8. The apparatus of claim 7, wherein the threshold number of bits is 6 bits.
9. A method, comprising:
receiving a first input matrix and a second input matrix; and
selecting, at a compute unit of a parallel processing chiplet, a multiplication chain from a plurality of multiplication chains based on a first precision format of the first input matrix and a second precision format of the second input matrix.
10. The method of claim 9, further comprising selecting a multiplication chain based on a highest precision one of the first input matrix precision format and the second input matrix precision format.
11. The method of claim 9, wherein a first one of the multiplication chains is configured to perform up to 6-bit matrix multiplication.
12. The method of claim 9, wherein a second one of the multiplication chains is configured to perform up to 8-bit matrix multiplication.
13. The method of claim 9, wherein a third one of the multiplication chains is configured to perform up to 16-bit matrix multiplication.
14. The method of claim 9, further comprising using the selected multiplication chain to produce a 32-bit value based on the product of the first input matrix and the second input matrix.
15. The method of claim 9, further comprising selecting two multiplication chains when a highest precision one of the first input matrix precision format and the second input matrix precision format is below a threshold number of bits.

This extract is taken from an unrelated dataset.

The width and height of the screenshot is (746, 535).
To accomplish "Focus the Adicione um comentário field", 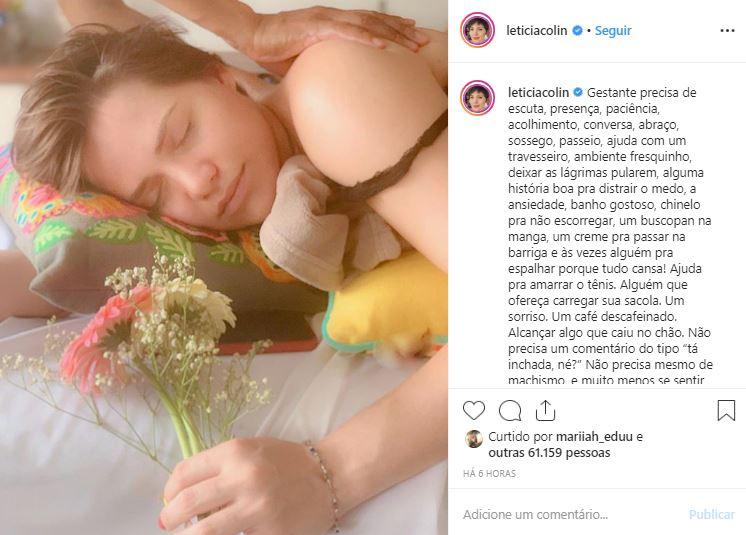I will point(571,515).
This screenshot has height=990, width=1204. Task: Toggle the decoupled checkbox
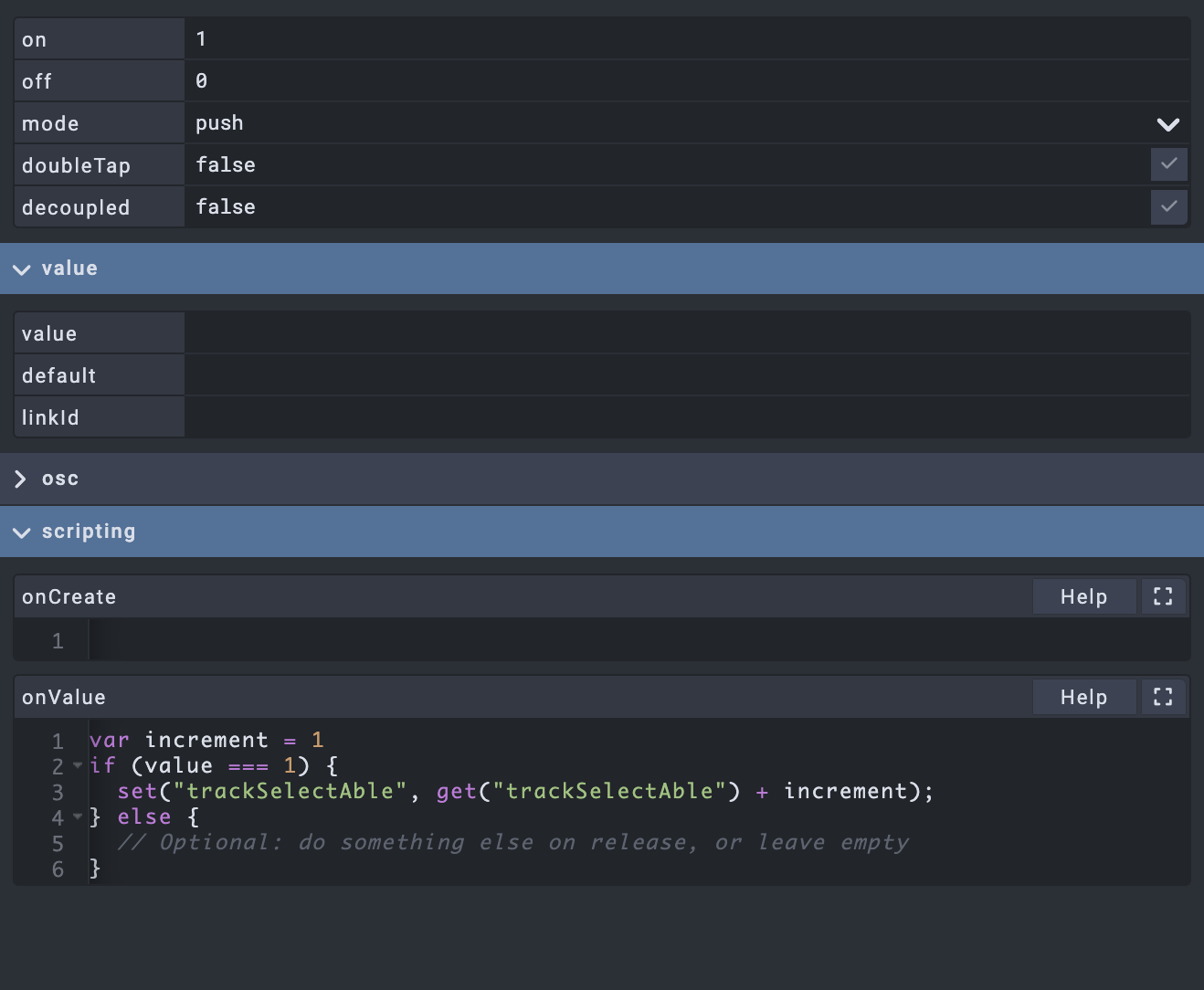pos(1168,206)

16. The method of claim 15, wherein the threshold number of bits is 6 bits.
17. A system comprising:
a memory configured to store a first input matrix and a second input matrix; and
a circuit configured to select a multiplication chain from a plurality of multiplication chains based on a first precision format of the first input matrix and a second precision format of the second input matrix.
18. The system of claim 17, wherein the circuit is configured to select a multiplication chain based on a highest precision one of the first input matrix precision format and the second input matrix precision format.
19. The system of claim 17, wherein the selected multiplication chain is configured to produce a 32-bit value based on the product of the first input matrix and the second input matrix.
20. The system of claim 17, wherein the circuit is configured to select two multiplication chains when a highest precision one of the first input matrix precision format and the second input matrix precision format is below a threshold number of bits.